_Exercise directions_
Please return every line from the entries that has the string "agent" in it.

_Data for the task_
↓
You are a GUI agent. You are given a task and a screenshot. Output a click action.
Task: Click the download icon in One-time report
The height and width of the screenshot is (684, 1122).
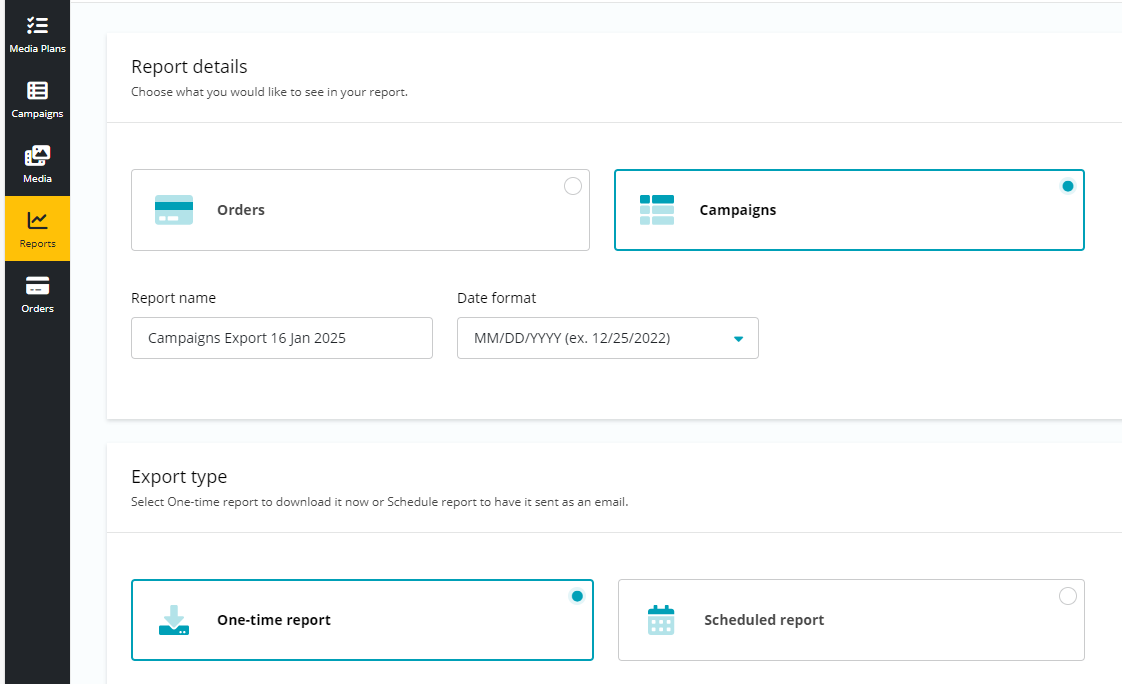pyautogui.click(x=174, y=620)
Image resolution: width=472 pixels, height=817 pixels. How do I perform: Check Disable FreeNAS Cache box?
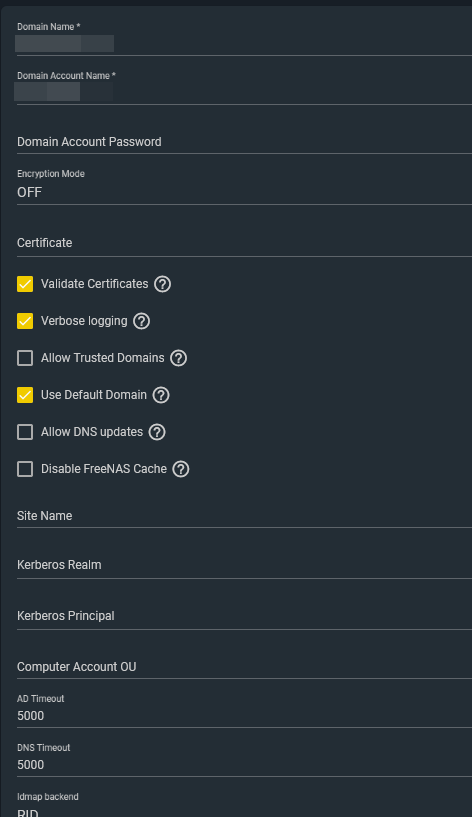[25, 469]
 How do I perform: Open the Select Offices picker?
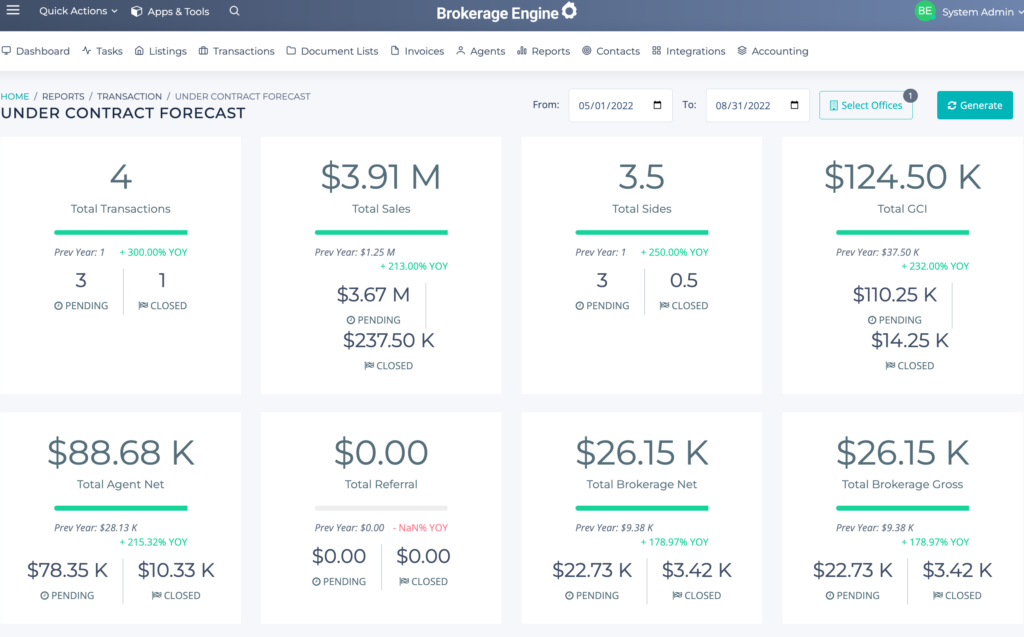[x=864, y=104]
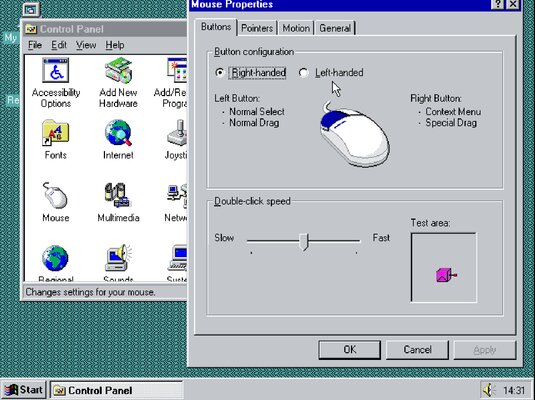This screenshot has width=535, height=400.
Task: Open the Internet globe icon
Action: [118, 133]
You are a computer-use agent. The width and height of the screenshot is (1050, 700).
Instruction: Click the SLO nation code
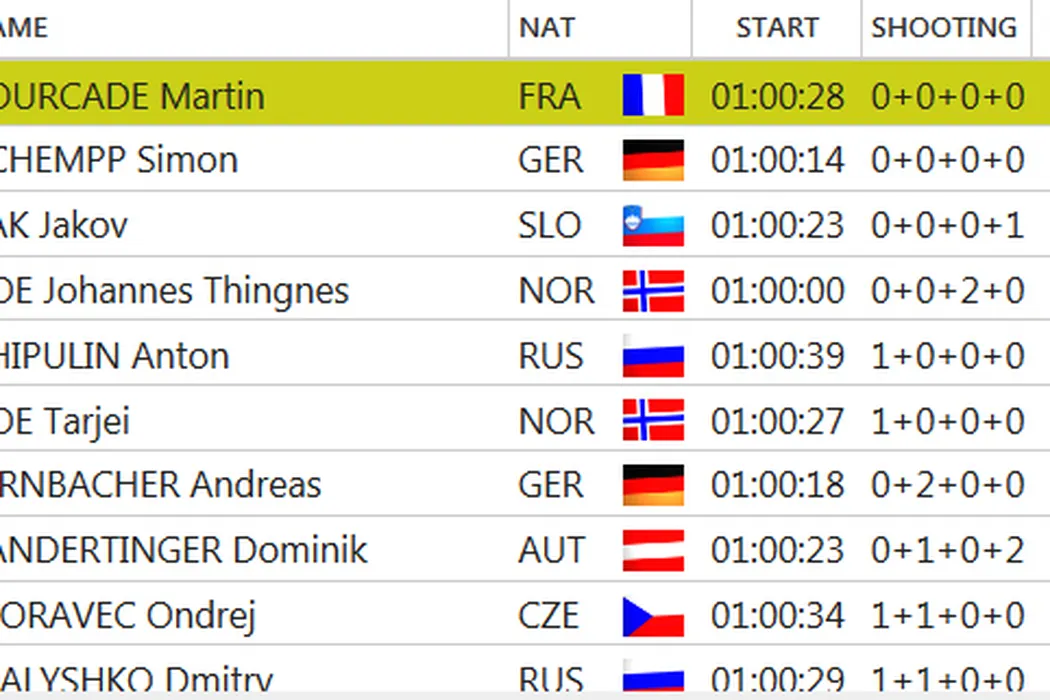coord(549,226)
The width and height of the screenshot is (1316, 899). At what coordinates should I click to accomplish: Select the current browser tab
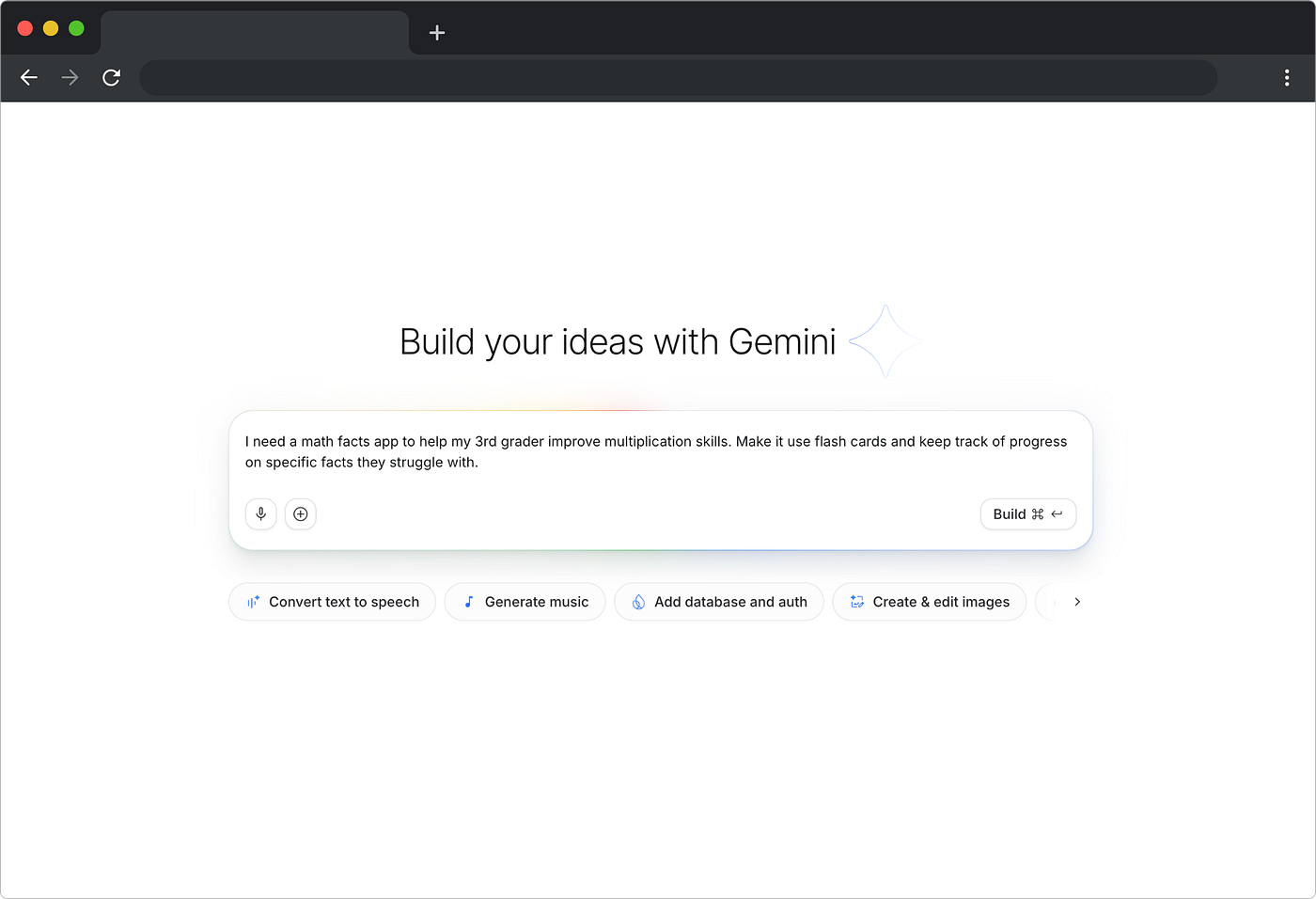click(255, 33)
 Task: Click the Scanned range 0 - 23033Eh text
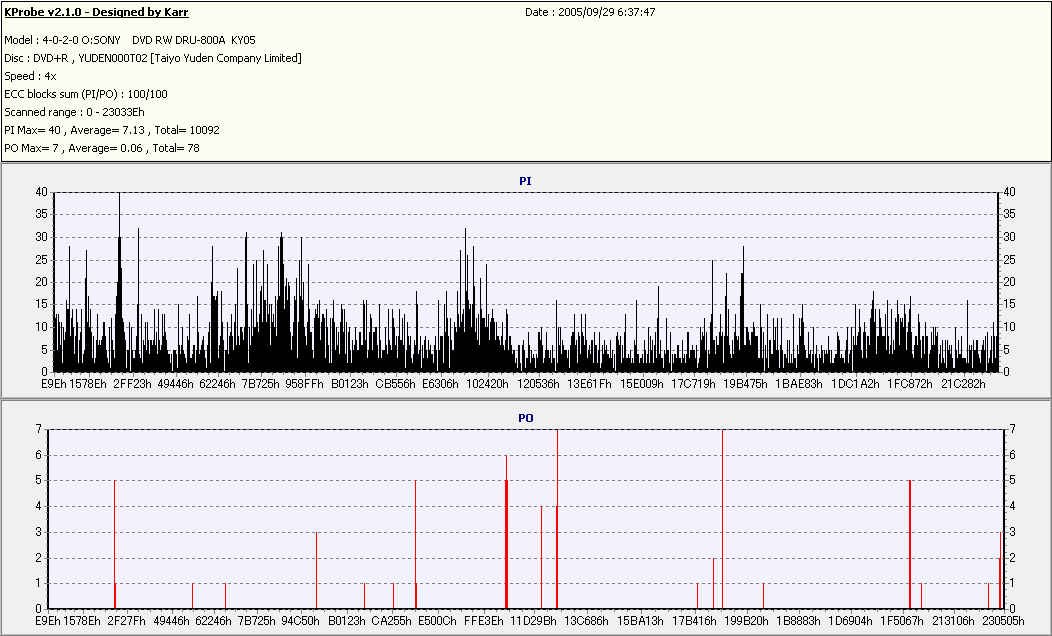coord(74,112)

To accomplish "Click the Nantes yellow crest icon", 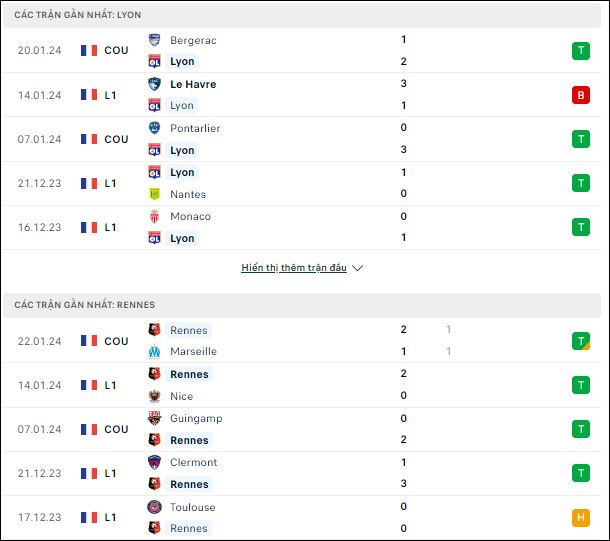I will coord(154,194).
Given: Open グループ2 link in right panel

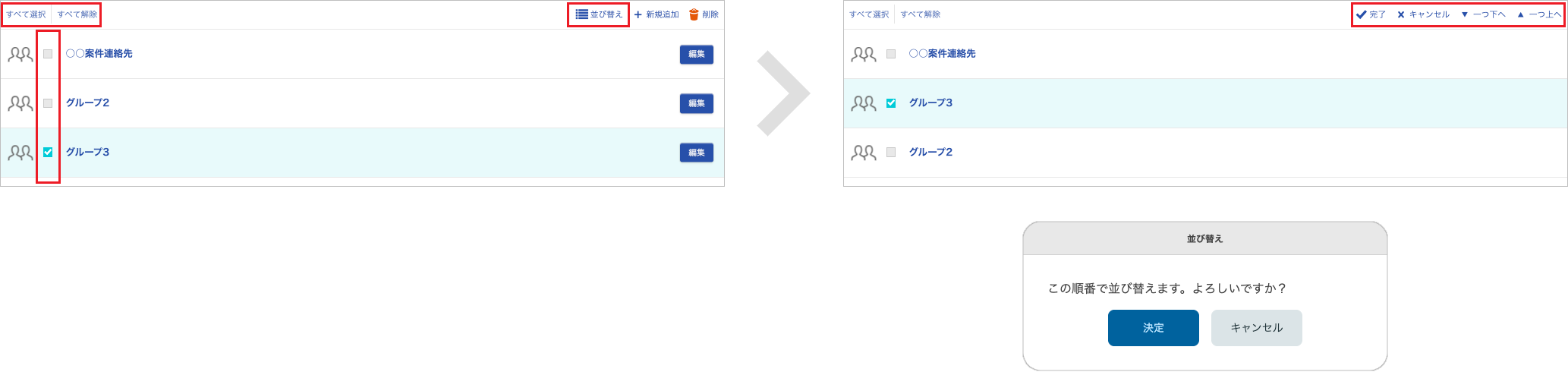Looking at the screenshot, I should click(931, 153).
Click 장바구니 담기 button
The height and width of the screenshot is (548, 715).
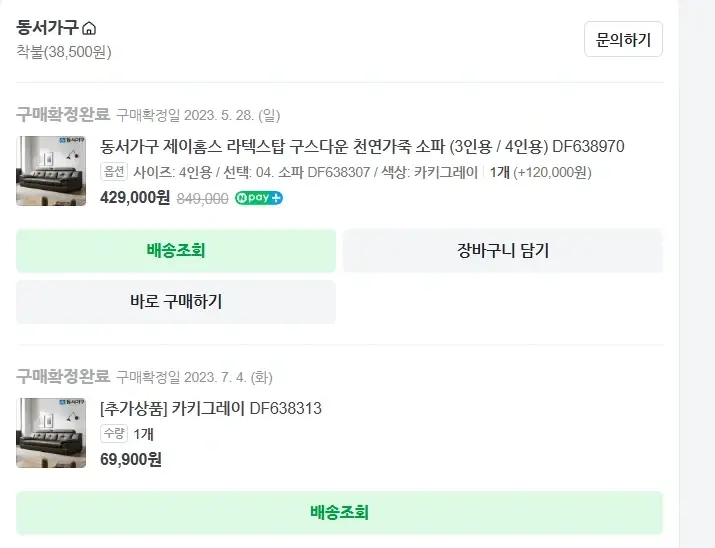[503, 251]

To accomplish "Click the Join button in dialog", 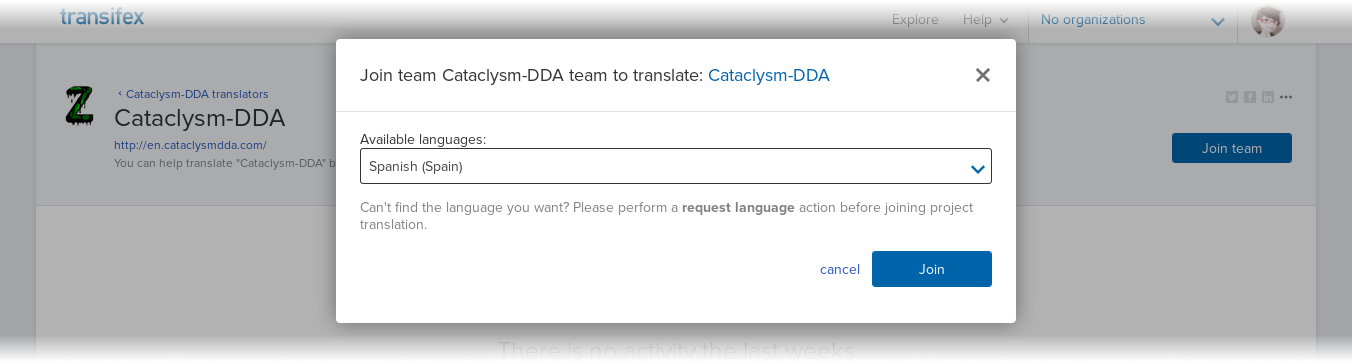I will pos(932,269).
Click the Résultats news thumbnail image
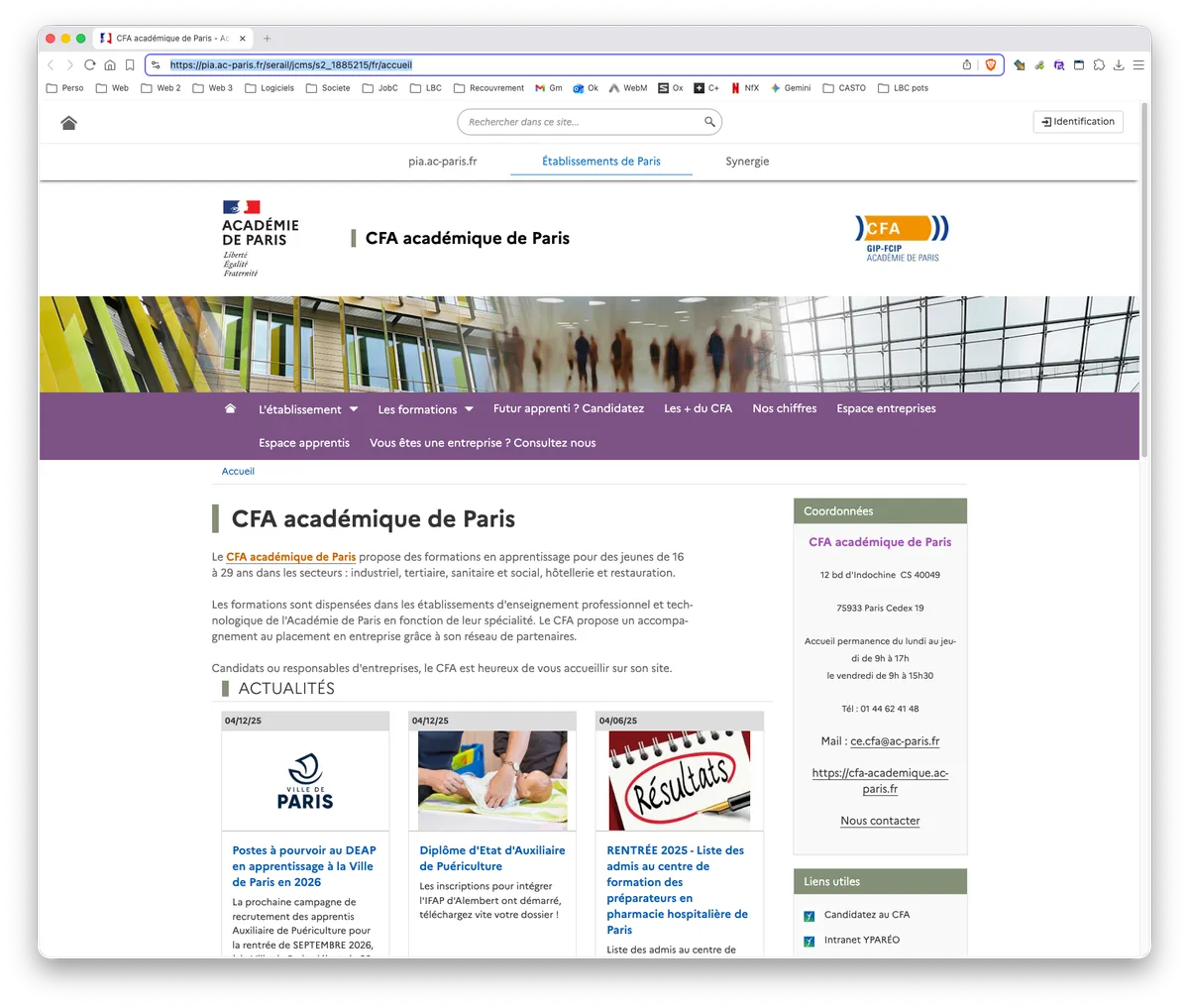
↑
_Task result_
You are a GUI agent. You are given a task and a screenshot. Output a click action.
You are a computer-use agent. The width and height of the screenshot is (1050, 700).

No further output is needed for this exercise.